Hiwa K: "The Bell Project" | Art21 "Extended Play"

Title:
Hiwa K: "The Bell Project" | Art21 "Extended Play"
Description:

Episode #269: Kurdish-Iraqi artist Hiwa K discusses his desire to make artwork that is understandable to a wide audience. Describing his video and sculpture installation, "The Bell Project" (2007–2015), the artist explains how he spent years following and filming a Kurdish scrap yard owner named Nazhad, who collected the U.S. and European military waste that was sold to an used in Iraq during the Iran-Iraq and Gulf Wars. Melted down into bricks of raw metal, these weapons of war took on new life and became, as the artist states, "possibilities of transformation."

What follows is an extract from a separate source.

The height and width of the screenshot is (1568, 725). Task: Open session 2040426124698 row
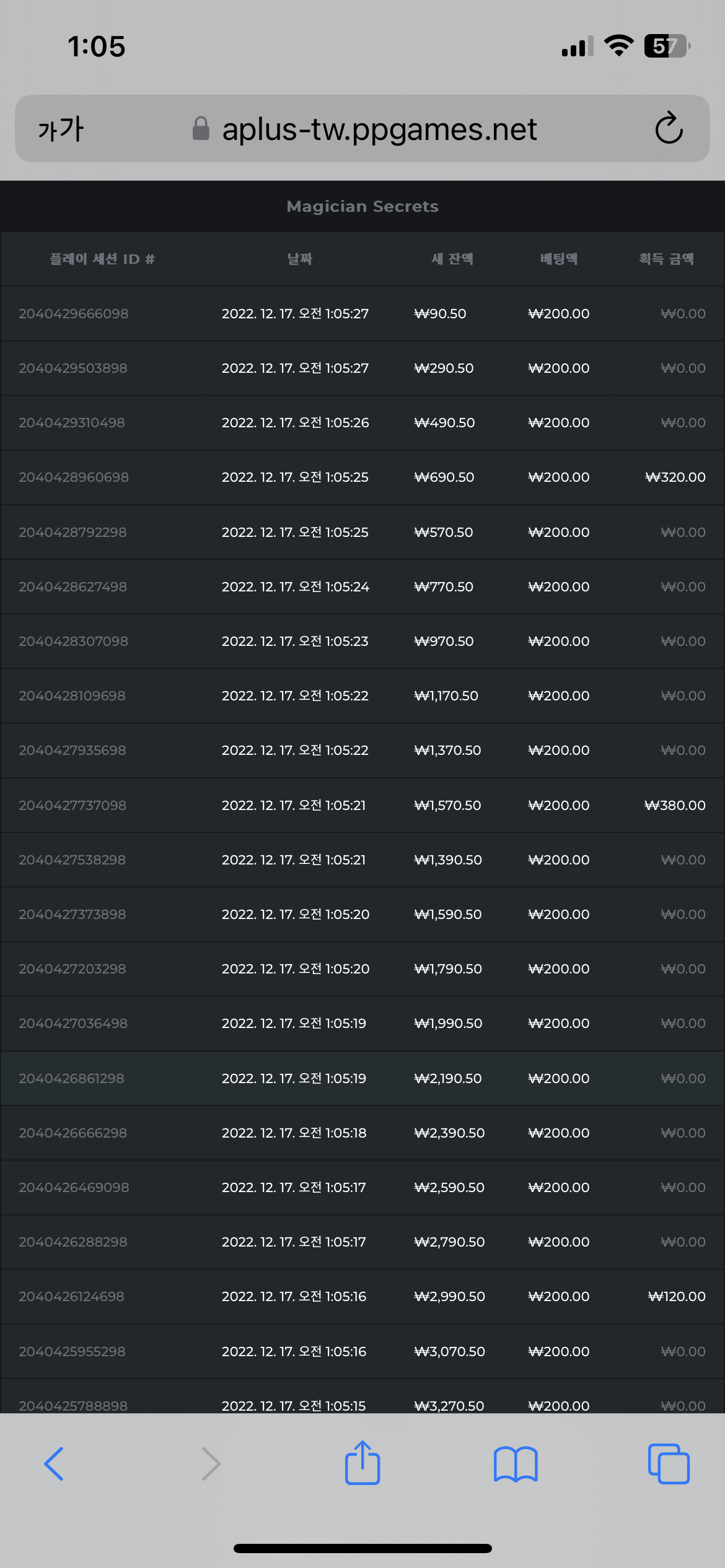point(362,1296)
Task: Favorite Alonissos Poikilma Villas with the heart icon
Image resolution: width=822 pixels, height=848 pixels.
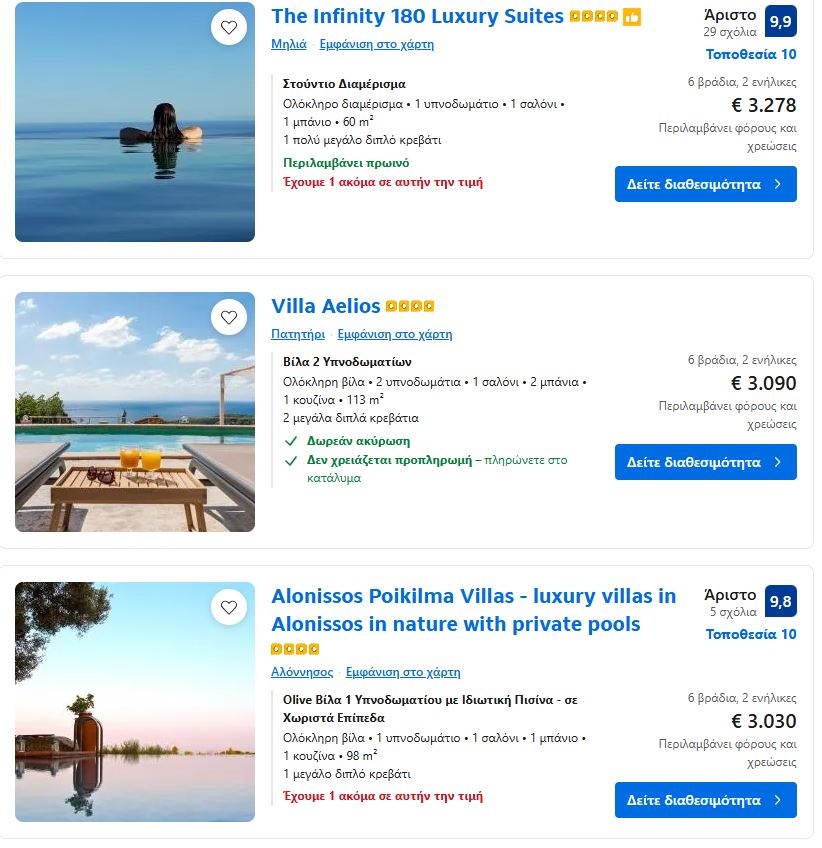Action: [229, 607]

Inspired by the fact that church bells were often melted down to make cannons during times of war in pre-industrial Europe, Hiwa K explains how he became interested in swapping this process by making a bell out of melted down weapons. The artist had Nazhad's metal bricks sent to Italy, where a foundry cast the material into a large bell, adorned with Assyrian imagery. The bell, installed at MoMA PS1 in Queens, New York alongside the artist's videos of Nazhad’s scrap yard and the Italian foundry, becomes a simple but potent depiction of the circulation of materials and how countries are linked through warfare. Expressing his own difficulty with the art often exhibited in museums and his intention to make his work intelligible to all viewers, Hiwa K states, "I have an affair with knowledge, I don’t have a relationship with knowledge. I don't want to overdose my work with philosophy."

Hiwa K was born in Sulaymaniyah in Kurdistan, Iraq, in 1975. His sculptures, videos, and performances slyly weave together anecdotes from friends and family members with his biography. As a Kurdish Iraqi and immigrant to Germany, Hiwa K draws from personal memories to tell stories of our ongoing global crises: war, migration, and the effects of neoliberalism and colonialism. Documenting with video, the artist inserts himself into his works, which often involve participatory dimensions (such as group cooking classes, musical performances, and political protests) and collaborations with a wide cast of players, from Iraqi philosophers to Venetian metal casters. Largely self-taught, his multidisciplinary approach draws upon his peer-to-peer education in Iraq as well as his musical training under the Flamenco master, Paco Peña.

Learn more about the artist at:
https://art21.org/artist/hiwa-k/

CREDITS | Producer: Ian Forster, Rafael Salazar, and Ava Wiland. Interview: Ava Wiland. Editor: Misha Spivack. Colorist: Jonah Greenstein. Camera: Jarred Alterman and Rafael Salazar. Sound: Jaime Guijarro-Bustamante. Music: Blue Dot Sessions. Artwork Courtesy: Hiwa K and Collezione La Gaia, Busca, Italy. Special Thanks: MoMA PS1.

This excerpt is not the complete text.